Generator Input¶

The GeneratorSpout simply publishes fake data. It can be used to play unit tests or help you design some topologies.

Here is a simple complete configuration example to start with.

- type: generator_input
  settings:
    expectation: none
    acked:
    messages:
      - "my first log"
      - "My second message log"
      - "And finally a third one"
  publish:
  - stream: logs
    fields:
    - log

Complete examples¶

The Generator Spout can work in two different ways:

Publish on a unique stream and field
Publish on various streams and fields

In the first case, will contains an array of text logs just like in the previous example. Each message will be send to the stream .

In the second case, the message property will be an array of JSON. Note that no publish key has been defined in the storm_settings section. Instead, each message completely defines its stream and fields.

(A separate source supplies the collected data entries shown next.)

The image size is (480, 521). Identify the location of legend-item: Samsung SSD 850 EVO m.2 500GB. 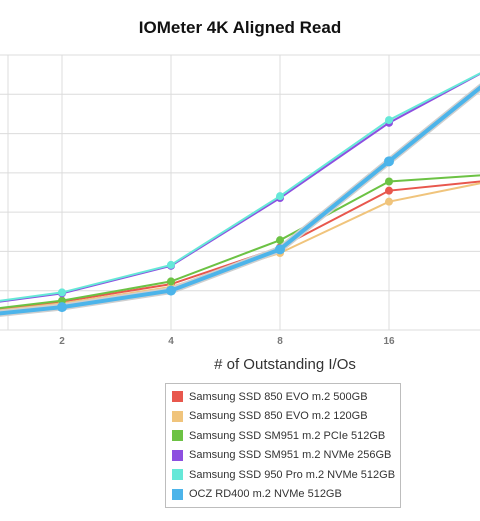
(283, 397).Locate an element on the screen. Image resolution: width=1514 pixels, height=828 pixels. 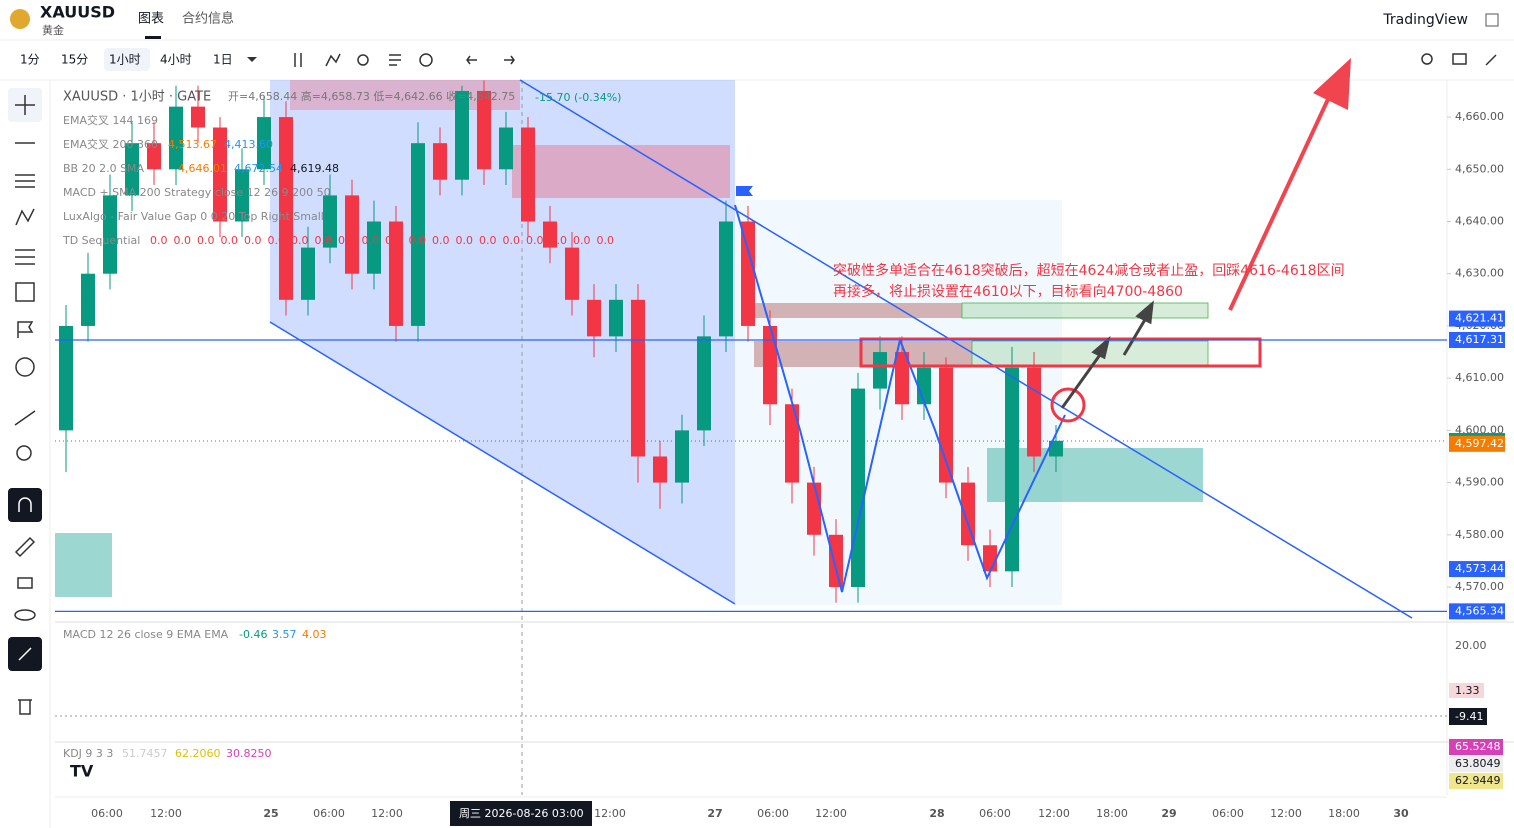
interval: 4小时 is located at coordinates (176, 60).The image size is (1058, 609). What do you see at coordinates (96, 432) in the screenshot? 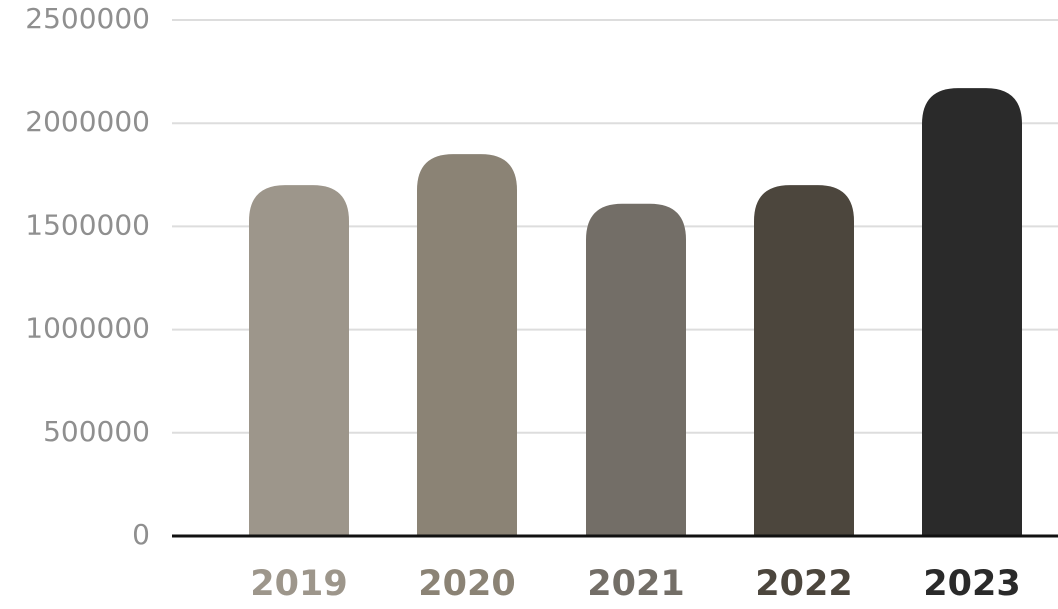
I see `y-tick-label: 500000` at bounding box center [96, 432].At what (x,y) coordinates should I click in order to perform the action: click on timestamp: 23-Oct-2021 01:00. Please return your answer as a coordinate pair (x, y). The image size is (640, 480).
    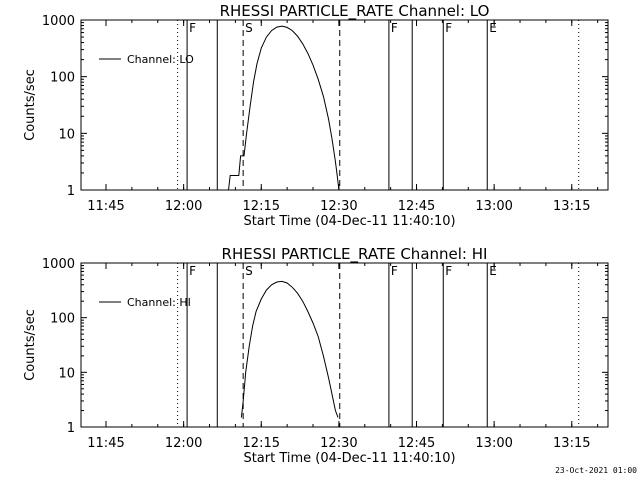
    Looking at the image, I should click on (596, 470).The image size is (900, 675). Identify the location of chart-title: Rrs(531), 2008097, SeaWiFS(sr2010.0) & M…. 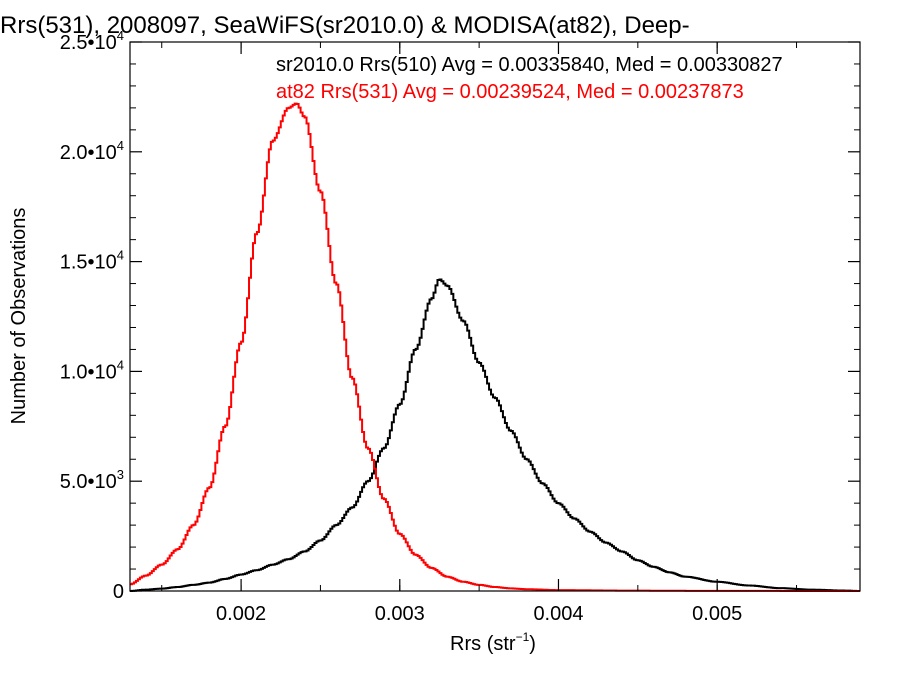
(345, 26).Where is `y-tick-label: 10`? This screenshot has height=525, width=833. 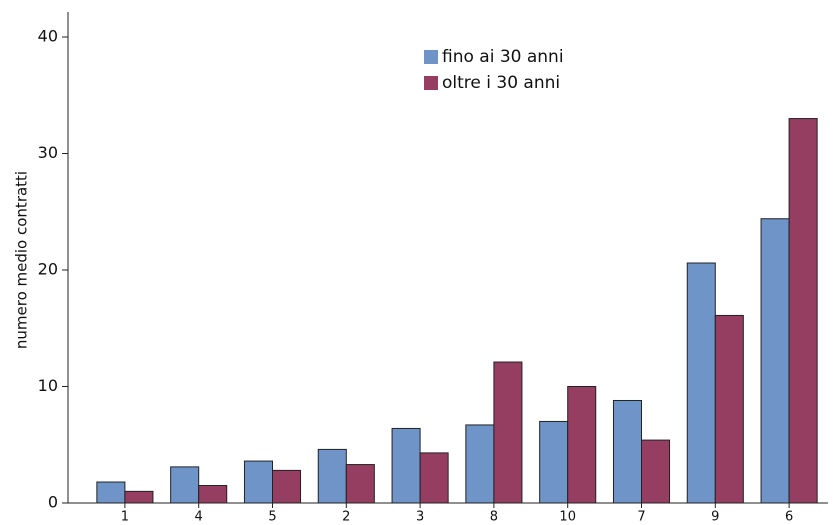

Here is a complete example:

{
  type: generator_input
  component: generator
  settings: {
    messages: [
      { 
        logs: {  
          log: my first log 
        }
      }
      { 
        logs: {
          foo1: bar
          foo2: baar
          foo3: baaar 
        }
      }
      {
        other: {
          log: Here I am on another stream! 
        }
      }
    ]
  }
}

Load generation¶

If you need a lot of messages, but do not want to copy-paste thousands of lines, you can use "messages_count" settings to indicate a total number of messages to be generated.

The provided "messages" list will be reused again and again until the wanted number of messages are emitted.

By default, a 1s interval is waited between each message. If you want faster emission, use 'interval" setting, provided the (approximated) number of milliseconds to wait between two messages generation. A value of 0 will provide best speed the spout can achieve.

If you need some "variation" between each message generated from the "messages" fixed list, you can include the %{message_num} special tag inside your messages strings. This will be replaced by message number (starting at 1).

This is an example of load-generator topology sending a million log documents with different document ids and contents (here for loading an Elasticsearch):

{
  tenant: validation-kafka
  channel: kafka
  name: single
  dag: [
    {
      type: generator_input
      component: generator
      settings: {
        messages_count : 1000000
        interval : 0
        messages: [
          {
            logs: {
              log: ## LOG %{message_num} ##
              _ppf_id: msg-%{message_num}
            }
          }
        ]
      }
    }
    {
      type: elasticsearch_output
      settings: {
        cluster_id: es_search
        reindex_failed_documents : true
        error_index : {
          type : daily
          prefix : mytenant-events-indexation-errors-
        }
        per_stream_settings: [
          {
            stream: logs
            index: {
              type: daily
              prefix: mytenant-events-
            }
            document_value_fields: [
              log
            ]
            document_id_field : _ppf_id
            additional_document_value_fields: [
              {
                type: date
                document_field: @timestamp
                format: iso
              }
            ]
          }
        ]
      }
      subscribe: [
        {
          component: generator
          stream: logs
        }
      ]
    }
  ]
  storm_settings : {
    topology.worker.childopts : "-Xmx1G -Xms1G"
    xtopology.max.spout.pending : 30000
  }
}

Parameters¶

interval: Number 1000

OPTIONAL: Interval of time in milliseconds between the sending of each message. Its default value is set to 1 second.

messages_count: Number

OPTIONAL: If you want to generate a big number of messages, you can provide "messages_count" setting, and the generator will send the messages multiple times until the required messages count is reached. Its default value is equal to number of messages.